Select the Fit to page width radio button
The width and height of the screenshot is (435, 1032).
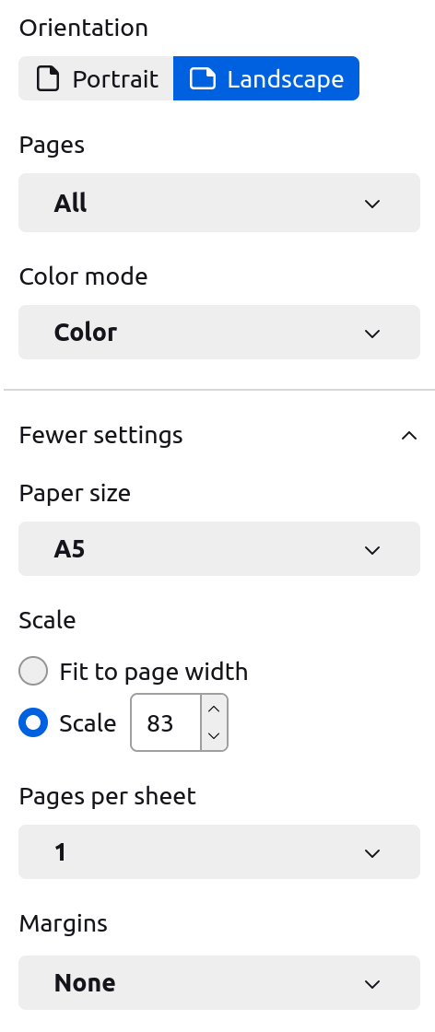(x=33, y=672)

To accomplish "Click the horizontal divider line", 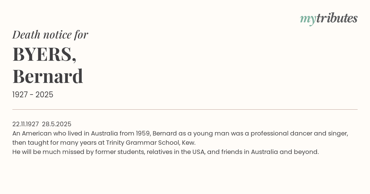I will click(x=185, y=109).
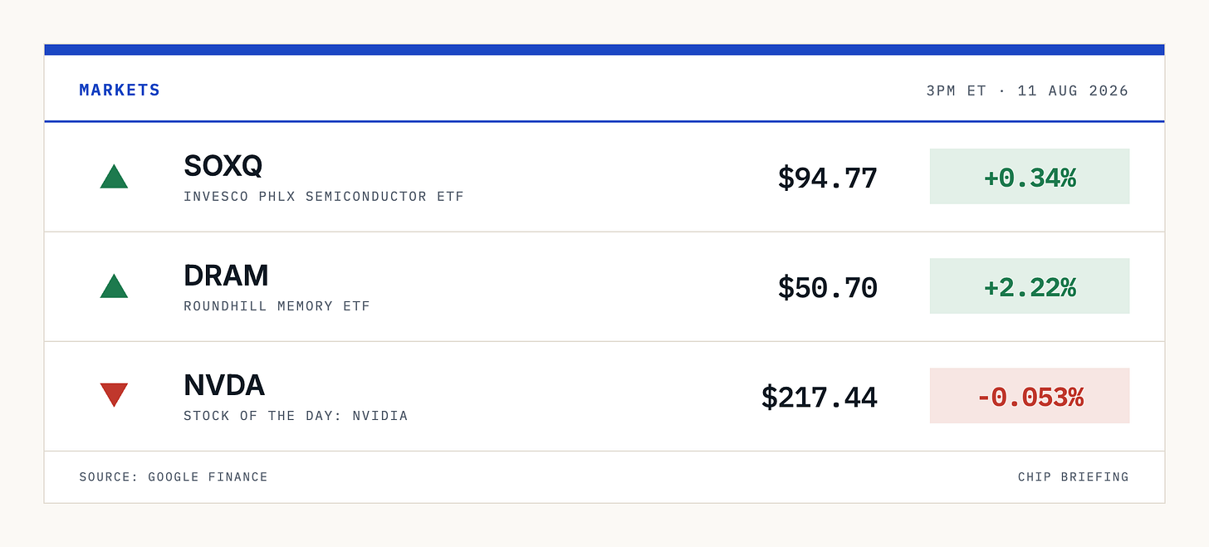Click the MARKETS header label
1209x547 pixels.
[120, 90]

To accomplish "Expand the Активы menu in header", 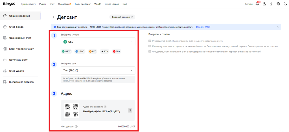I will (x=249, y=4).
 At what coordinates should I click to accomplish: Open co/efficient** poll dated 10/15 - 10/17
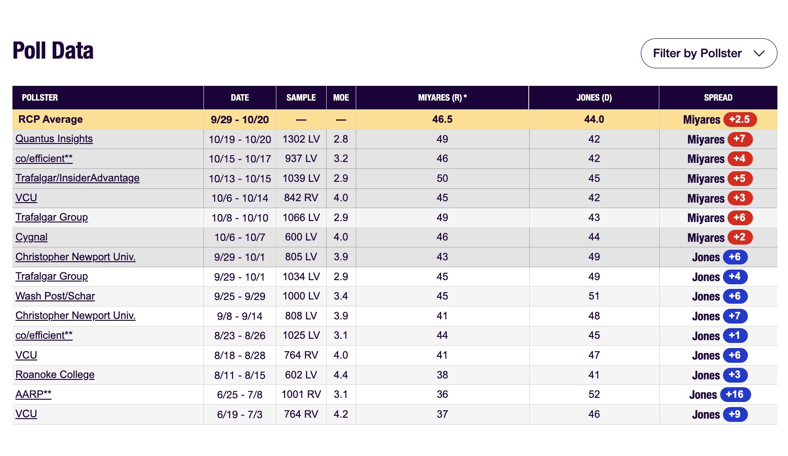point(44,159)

--

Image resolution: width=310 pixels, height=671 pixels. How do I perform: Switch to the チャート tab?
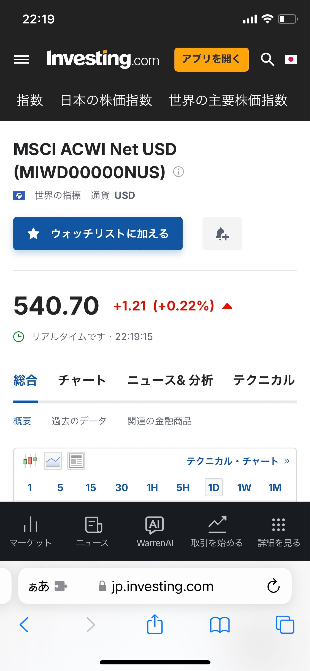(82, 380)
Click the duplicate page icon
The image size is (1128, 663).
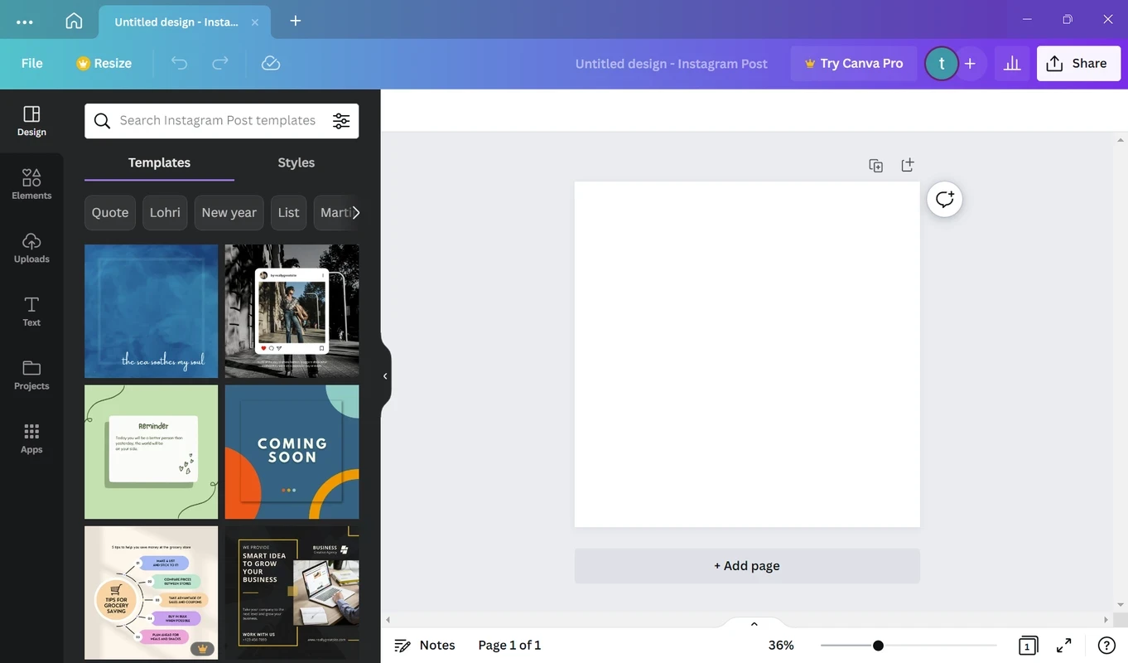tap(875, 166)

*Exercise brief*. Check each line of the data above for the word "page" and copy the ones where it is found.

*Response*.
Select the Fit to page width radio button
Click the duplicate page icon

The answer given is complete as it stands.